== Requirement ==
Going line by line through the entries below, count those that contain "Medicine". Give the number by itself.

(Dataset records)
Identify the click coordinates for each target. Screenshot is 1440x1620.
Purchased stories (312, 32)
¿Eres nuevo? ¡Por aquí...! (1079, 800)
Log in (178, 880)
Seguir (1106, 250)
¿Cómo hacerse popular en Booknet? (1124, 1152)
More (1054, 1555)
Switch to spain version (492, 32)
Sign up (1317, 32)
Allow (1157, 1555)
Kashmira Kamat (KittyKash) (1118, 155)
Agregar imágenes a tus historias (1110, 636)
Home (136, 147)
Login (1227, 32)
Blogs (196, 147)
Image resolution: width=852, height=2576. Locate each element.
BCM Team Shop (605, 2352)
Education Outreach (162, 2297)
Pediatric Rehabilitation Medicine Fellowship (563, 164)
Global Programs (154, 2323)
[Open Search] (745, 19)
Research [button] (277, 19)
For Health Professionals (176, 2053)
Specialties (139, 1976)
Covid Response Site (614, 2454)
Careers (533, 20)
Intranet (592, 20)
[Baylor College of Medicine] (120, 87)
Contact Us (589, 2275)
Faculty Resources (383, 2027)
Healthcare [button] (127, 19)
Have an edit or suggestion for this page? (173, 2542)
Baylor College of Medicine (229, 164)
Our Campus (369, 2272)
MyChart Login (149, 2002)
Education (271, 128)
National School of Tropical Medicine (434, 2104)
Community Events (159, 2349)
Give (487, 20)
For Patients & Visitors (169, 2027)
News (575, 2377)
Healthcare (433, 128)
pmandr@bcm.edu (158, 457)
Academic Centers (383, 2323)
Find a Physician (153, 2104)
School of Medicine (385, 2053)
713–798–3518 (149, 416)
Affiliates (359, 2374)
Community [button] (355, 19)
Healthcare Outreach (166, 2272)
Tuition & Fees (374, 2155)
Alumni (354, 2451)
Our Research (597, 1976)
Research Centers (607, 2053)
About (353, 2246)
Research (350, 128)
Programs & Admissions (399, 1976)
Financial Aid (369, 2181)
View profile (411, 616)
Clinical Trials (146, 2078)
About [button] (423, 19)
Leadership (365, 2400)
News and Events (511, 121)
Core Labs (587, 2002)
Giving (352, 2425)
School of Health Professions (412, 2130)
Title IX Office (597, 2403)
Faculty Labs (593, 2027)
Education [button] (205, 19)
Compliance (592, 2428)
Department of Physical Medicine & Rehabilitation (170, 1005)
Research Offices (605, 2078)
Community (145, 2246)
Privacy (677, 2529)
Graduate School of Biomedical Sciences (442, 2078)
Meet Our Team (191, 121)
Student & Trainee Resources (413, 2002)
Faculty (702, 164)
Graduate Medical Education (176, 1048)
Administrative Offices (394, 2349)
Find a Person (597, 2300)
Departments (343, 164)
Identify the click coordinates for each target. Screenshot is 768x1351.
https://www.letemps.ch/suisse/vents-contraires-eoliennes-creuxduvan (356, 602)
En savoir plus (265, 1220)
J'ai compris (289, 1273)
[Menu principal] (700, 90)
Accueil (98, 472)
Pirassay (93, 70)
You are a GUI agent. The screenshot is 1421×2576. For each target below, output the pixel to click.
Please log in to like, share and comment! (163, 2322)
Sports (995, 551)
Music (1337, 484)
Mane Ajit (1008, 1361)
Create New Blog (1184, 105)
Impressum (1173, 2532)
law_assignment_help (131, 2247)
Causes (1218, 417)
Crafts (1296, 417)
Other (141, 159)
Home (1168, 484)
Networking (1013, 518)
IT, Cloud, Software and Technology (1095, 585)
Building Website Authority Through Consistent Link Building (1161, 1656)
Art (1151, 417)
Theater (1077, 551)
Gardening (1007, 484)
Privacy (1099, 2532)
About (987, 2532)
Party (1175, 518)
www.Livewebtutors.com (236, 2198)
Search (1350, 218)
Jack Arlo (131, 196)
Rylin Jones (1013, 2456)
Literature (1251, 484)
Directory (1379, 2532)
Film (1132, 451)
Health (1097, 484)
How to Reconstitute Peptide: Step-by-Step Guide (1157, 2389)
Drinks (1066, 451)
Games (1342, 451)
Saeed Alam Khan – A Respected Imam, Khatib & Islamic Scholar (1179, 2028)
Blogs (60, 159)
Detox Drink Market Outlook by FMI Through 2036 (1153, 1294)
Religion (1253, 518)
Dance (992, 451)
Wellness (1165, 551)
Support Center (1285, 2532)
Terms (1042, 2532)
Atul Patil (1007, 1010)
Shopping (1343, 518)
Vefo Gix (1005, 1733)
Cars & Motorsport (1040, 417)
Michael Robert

== Solution for this exercise ==
6